### Description of the task
Pictures aside, quote the whole listing exactly.

======== Data records

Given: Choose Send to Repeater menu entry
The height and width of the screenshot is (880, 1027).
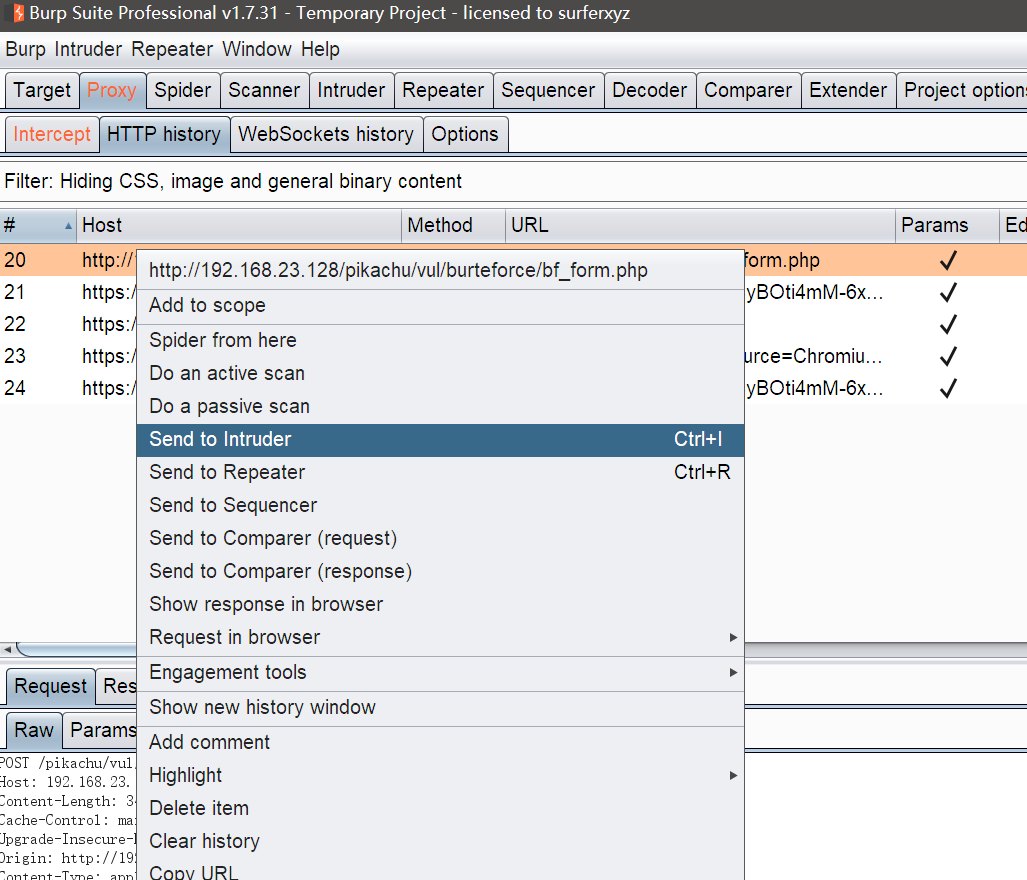Looking at the screenshot, I should tap(440, 472).
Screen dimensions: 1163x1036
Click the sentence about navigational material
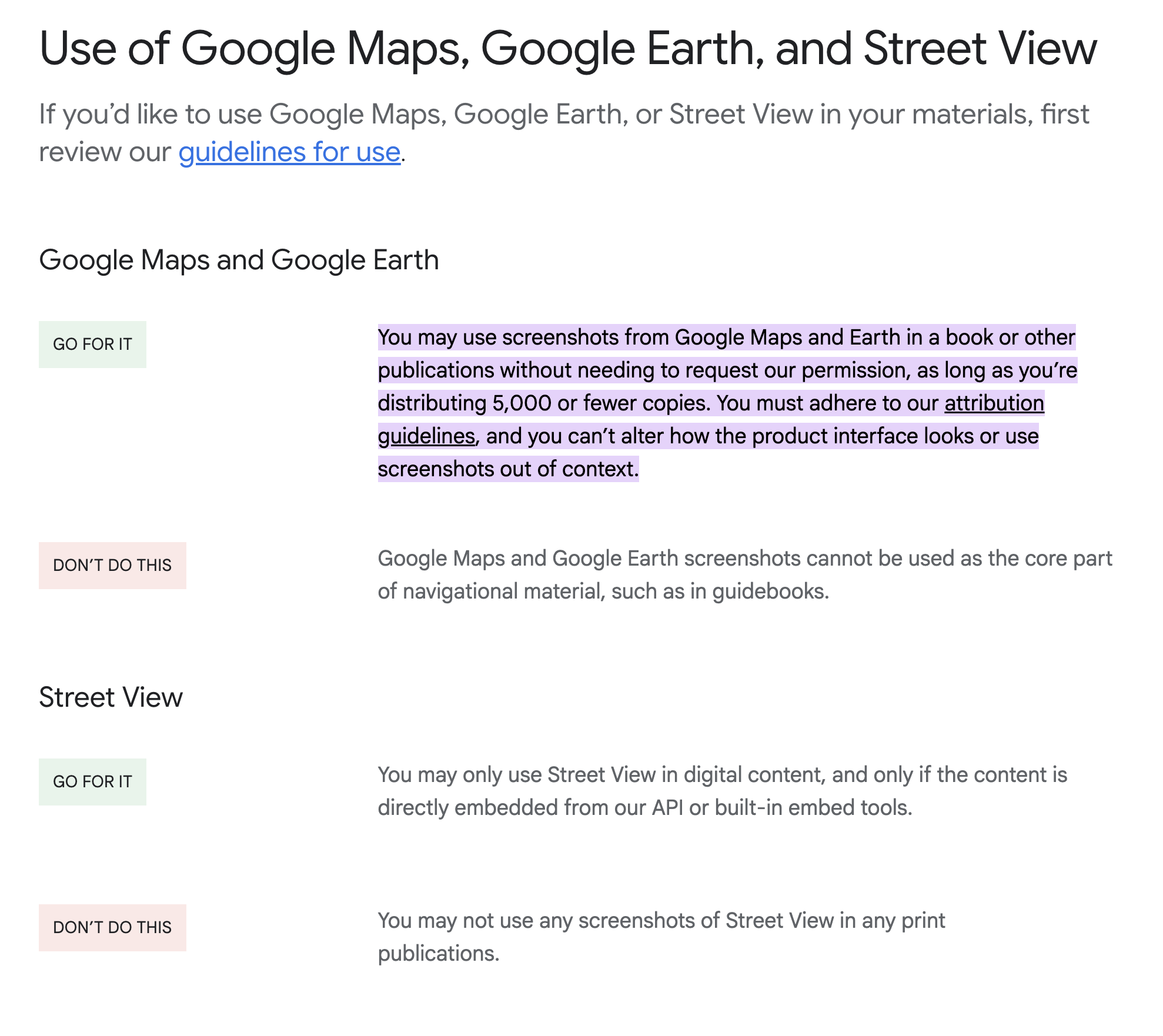point(744,559)
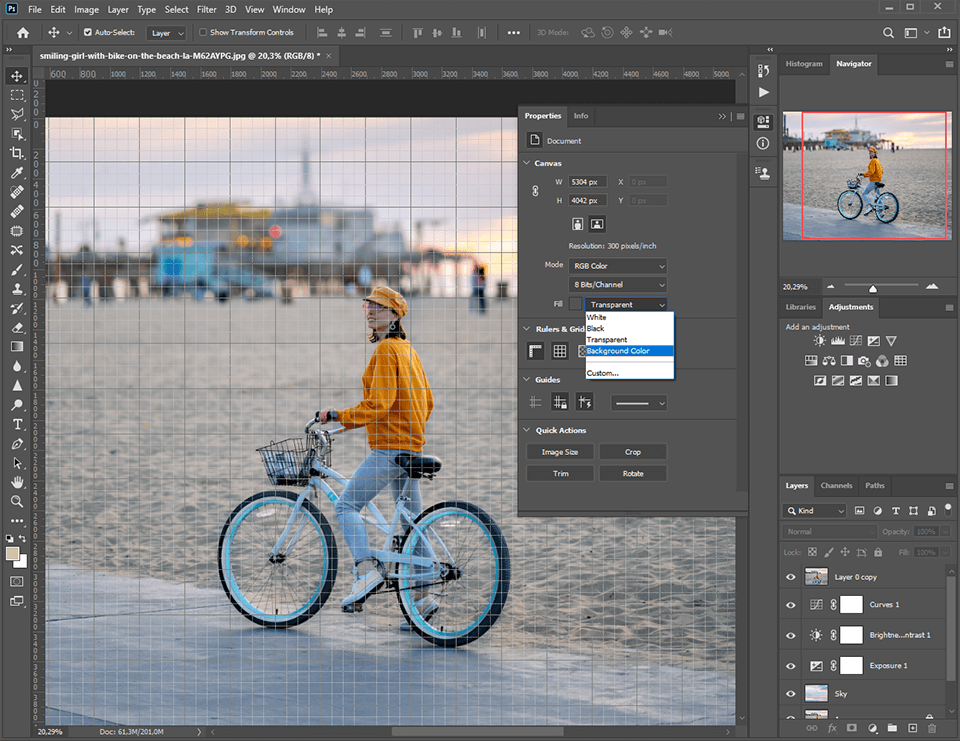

================

### Solution to this problem
Given: Choose Send to Repeater menu entry
The height and width of the screenshot is (880, 1027).
Looking at the screenshot, I should tap(440, 472).
Screen dimensions: 1163x1036
Click the sentence about navigational material
point(744,559)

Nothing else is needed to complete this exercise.